### What is needed
Reproduce, from the lines below, exactly the stretch that begins at the line containing "Click the 7N40 ammo icon" and ends at the line containing "The width and height of the screenshot is (1437, 1020).", both included.

Task inputs: Begin

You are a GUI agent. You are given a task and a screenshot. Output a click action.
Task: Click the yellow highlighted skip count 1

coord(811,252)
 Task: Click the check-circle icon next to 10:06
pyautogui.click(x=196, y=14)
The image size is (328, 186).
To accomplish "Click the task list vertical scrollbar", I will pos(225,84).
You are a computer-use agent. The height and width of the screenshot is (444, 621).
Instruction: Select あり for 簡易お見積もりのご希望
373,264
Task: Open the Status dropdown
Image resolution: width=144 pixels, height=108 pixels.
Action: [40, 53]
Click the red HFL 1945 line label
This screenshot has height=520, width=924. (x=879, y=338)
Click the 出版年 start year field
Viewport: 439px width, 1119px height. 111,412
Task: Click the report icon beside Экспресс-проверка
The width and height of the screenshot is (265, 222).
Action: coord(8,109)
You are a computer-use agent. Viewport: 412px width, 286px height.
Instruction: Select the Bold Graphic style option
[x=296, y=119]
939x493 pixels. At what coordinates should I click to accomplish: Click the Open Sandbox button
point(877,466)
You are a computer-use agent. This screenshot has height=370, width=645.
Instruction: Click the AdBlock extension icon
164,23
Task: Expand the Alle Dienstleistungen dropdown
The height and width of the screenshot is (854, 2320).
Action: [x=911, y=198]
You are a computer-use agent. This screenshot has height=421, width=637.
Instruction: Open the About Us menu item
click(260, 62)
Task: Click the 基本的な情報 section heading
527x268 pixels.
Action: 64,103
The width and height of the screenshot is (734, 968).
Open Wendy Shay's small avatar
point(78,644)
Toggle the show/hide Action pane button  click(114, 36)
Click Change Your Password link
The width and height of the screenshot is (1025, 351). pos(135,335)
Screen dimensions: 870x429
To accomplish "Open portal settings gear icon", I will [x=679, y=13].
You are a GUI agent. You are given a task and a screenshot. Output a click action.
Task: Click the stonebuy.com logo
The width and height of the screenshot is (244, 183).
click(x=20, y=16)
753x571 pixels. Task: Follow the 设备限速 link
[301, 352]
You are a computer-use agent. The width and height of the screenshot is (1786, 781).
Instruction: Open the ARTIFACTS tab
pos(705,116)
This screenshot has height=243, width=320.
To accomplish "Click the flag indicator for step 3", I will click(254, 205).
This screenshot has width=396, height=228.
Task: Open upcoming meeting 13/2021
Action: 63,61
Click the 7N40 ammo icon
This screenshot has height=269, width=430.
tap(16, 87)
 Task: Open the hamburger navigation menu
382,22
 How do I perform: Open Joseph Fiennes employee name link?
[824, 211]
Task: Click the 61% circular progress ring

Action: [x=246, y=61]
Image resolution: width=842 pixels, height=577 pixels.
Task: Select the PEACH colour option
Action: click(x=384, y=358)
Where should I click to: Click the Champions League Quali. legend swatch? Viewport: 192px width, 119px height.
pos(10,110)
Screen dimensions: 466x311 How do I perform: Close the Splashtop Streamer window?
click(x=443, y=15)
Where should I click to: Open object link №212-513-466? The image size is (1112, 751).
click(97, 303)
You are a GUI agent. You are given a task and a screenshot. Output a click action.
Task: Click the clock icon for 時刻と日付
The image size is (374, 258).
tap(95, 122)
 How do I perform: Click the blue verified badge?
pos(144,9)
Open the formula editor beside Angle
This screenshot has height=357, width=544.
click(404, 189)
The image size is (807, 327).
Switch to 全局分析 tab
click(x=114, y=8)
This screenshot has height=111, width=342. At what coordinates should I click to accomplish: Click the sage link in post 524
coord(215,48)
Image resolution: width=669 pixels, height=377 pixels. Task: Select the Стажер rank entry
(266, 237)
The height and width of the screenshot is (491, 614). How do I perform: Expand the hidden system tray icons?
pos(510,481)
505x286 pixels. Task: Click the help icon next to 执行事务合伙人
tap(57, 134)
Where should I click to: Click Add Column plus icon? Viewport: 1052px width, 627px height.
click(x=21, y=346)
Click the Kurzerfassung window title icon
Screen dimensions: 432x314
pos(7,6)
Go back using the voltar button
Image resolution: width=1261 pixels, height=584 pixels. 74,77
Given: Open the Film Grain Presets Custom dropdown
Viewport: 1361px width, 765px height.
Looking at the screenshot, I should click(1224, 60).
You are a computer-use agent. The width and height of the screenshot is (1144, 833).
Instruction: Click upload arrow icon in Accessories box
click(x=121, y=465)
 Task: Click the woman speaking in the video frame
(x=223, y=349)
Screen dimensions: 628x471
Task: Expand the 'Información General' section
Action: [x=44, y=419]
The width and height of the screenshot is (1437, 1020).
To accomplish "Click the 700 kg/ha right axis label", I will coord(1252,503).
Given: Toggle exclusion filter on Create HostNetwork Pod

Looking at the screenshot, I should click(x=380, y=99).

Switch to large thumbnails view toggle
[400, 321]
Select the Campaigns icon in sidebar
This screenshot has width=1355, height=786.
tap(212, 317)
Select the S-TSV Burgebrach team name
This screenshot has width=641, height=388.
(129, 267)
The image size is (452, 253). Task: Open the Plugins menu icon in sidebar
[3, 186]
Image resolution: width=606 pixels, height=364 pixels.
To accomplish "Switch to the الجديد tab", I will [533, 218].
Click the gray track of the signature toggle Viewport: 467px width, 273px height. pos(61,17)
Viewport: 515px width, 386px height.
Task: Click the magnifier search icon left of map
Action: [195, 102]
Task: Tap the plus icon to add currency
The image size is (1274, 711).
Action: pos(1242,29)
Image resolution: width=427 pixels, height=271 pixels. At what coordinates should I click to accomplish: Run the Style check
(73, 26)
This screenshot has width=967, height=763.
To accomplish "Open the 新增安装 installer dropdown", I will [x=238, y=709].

Task inputs: End

### Answer box
Click the 7N40 ammo icon
This screenshot has height=269, width=430.
tap(16, 87)
 Task: Open the hamburger navigation menu
382,22
 How do I perform: Open Joseph Fiennes employee name link?
[824, 211]
Task: Click the 61% circular progress ring

Action: [x=246, y=61]
Image resolution: width=842 pixels, height=577 pixels.
Task: Select the PEACH colour option
Action: click(x=384, y=358)
Where should I click to: Click the Champions League Quali. legend swatch? Viewport: 192px width, 119px height.
pos(10,110)
Screen dimensions: 466x311 How do I perform: Close the Splashtop Streamer window?
click(x=443, y=15)
Where should I click to: Open object link №212-513-466? The image size is (1112, 751).
click(97, 303)
You are a GUI agent. You are given a task and a screenshot. Output a click action.
Task: Click the clock icon for 時刻と日付
The image size is (374, 258).
tap(95, 122)
 How do I perform: Click the blue verified badge?
pos(144,9)
Open the formula editor beside Angle
This screenshot has height=357, width=544.
click(404, 189)
The image size is (807, 327).
Switch to 全局分析 tab
click(x=114, y=8)
This screenshot has height=111, width=342. At what coordinates should I click to accomplish: Click the sage link in post 524
coord(215,48)
Image resolution: width=669 pixels, height=377 pixels. Task: Select the Стажер rank entry
(266, 237)
The height and width of the screenshot is (491, 614). How do I perform: Expand the hidden system tray icons?
pos(510,481)
505x286 pixels. Task: Click the help icon next to 执行事务合伙人
tap(57, 134)
Where should I click to: Click Add Column plus icon? Viewport: 1052px width, 627px height.
click(x=21, y=346)
Click the Kurzerfassung window title icon
Screen dimensions: 432x314
pos(7,6)
Go back using the voltar button
Image resolution: width=1261 pixels, height=584 pixels. 74,77
Given: Open the Film Grain Presets Custom dropdown
Viewport: 1361px width, 765px height.
Looking at the screenshot, I should click(1224, 60).
You are a computer-use agent. The width and height of the screenshot is (1144, 833).
Instruction: Click upload arrow icon in Accessories box
click(x=121, y=465)
 Task: Click the woman speaking in the video frame
(x=223, y=349)
Screen dimensions: 628x471
Task: Expand the 'Información General' section
Action: [x=44, y=419]
The width and height of the screenshot is (1437, 1020).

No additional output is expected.